Although banks have been dabbling in home banking and automated teller
machines for more than a decade, only about 4 percent of U.S.
households conduct their banking transactions online, and many of
those may be doing such simple tasks as checking an account balance.
Since 1995, two "cyberspace" banks have come online, offering services
such as the electronic transfer of funds between accounts and bill
paying on the Internet. Other more traditional banks are buying the
same sorts of software to offer more electronic banking services to
their customers, often as an adjunct to traditional services.

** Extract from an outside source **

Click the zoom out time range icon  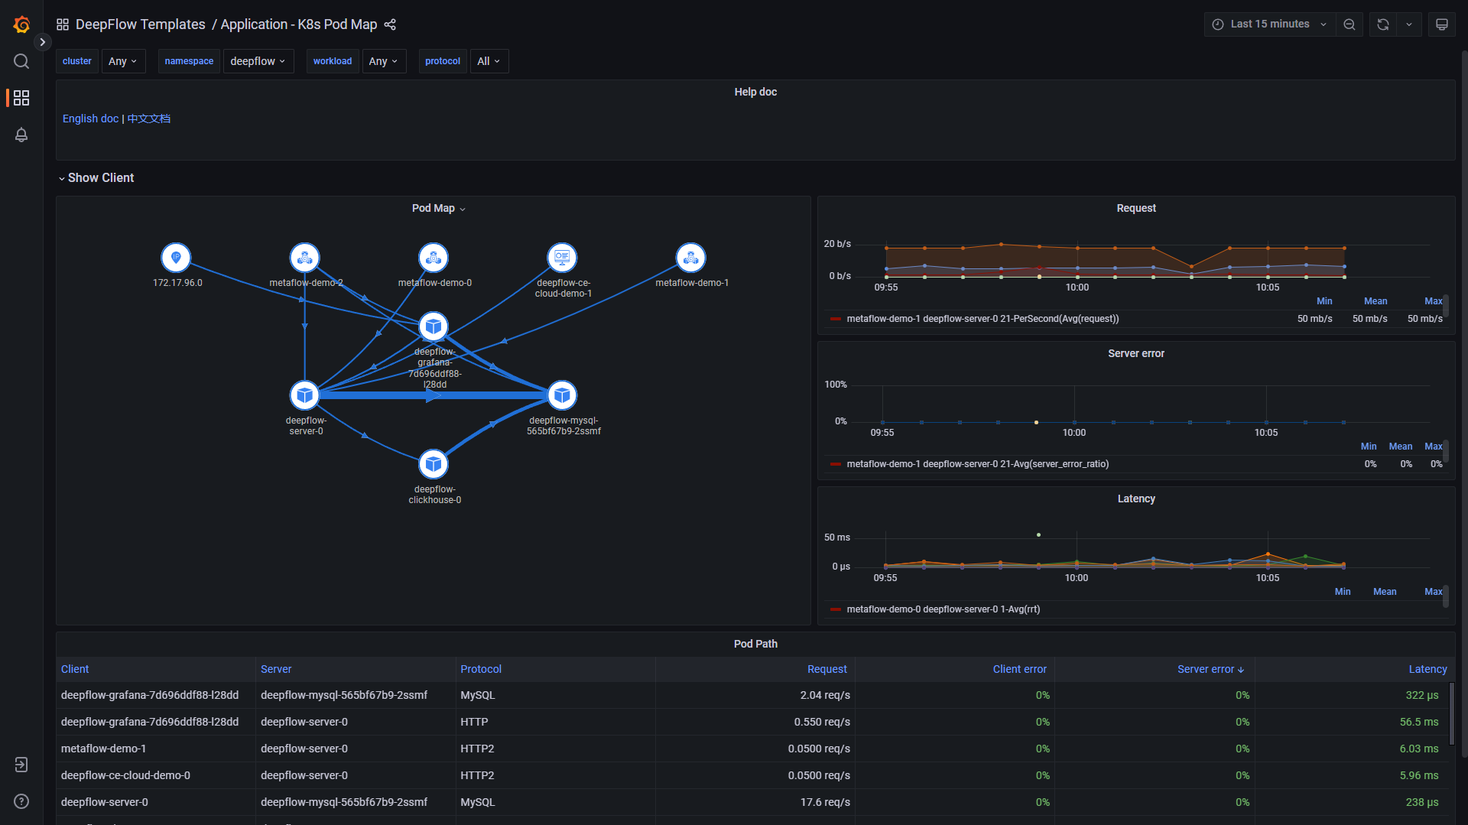(x=1349, y=24)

Banking regulators expect electronic banking -- and the forms it will
take -- to grow exponentially now that millions of Americans are
hooked into the Internet.
"We are examining whether there is anything in our rules that impedes
electronic banking and the use of technology," said Nicholas Retsinas,
director of the Office of Thrift Supervision, who is heading the
agency on an interim basis. The OTS regulates 1,270 federally
chartered savings banks and state-chartered savings and loans. "What
can we do to facilitate the use of electronic banking?"

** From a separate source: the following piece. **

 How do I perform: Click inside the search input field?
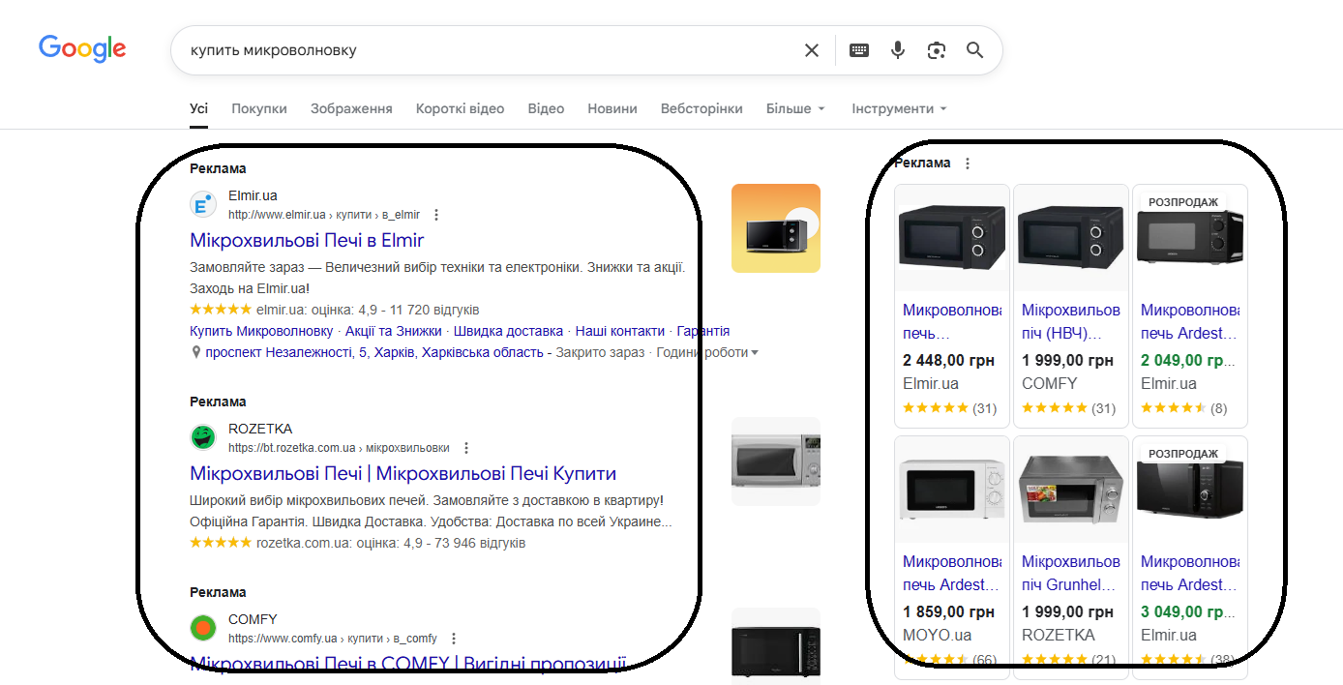click(484, 50)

Retsinas has written frequently about the expanding role of technology
in banking, pointing out the profitability of using computers: A
teller transaction can cost up to $2.93; an Internet transaction, 2
cents.
In April, the OTS began examining rules it has had on the books since
the 1980s covering home banking, automated teller machines and data
processing. "OTS is concerned that its current electronic banking
regulations do not adequately address advances in technology and may
impede prudent innovation by federal savings associations," the agency
said, promising it will have a proposal ready next month.
"We promulgated some rules where we wondered whether the language was
appropriate, let alone the rule," Retinas said, referring to "data
processing," a vintage term that hardly begins to capture the
potential scope of electronic transactions.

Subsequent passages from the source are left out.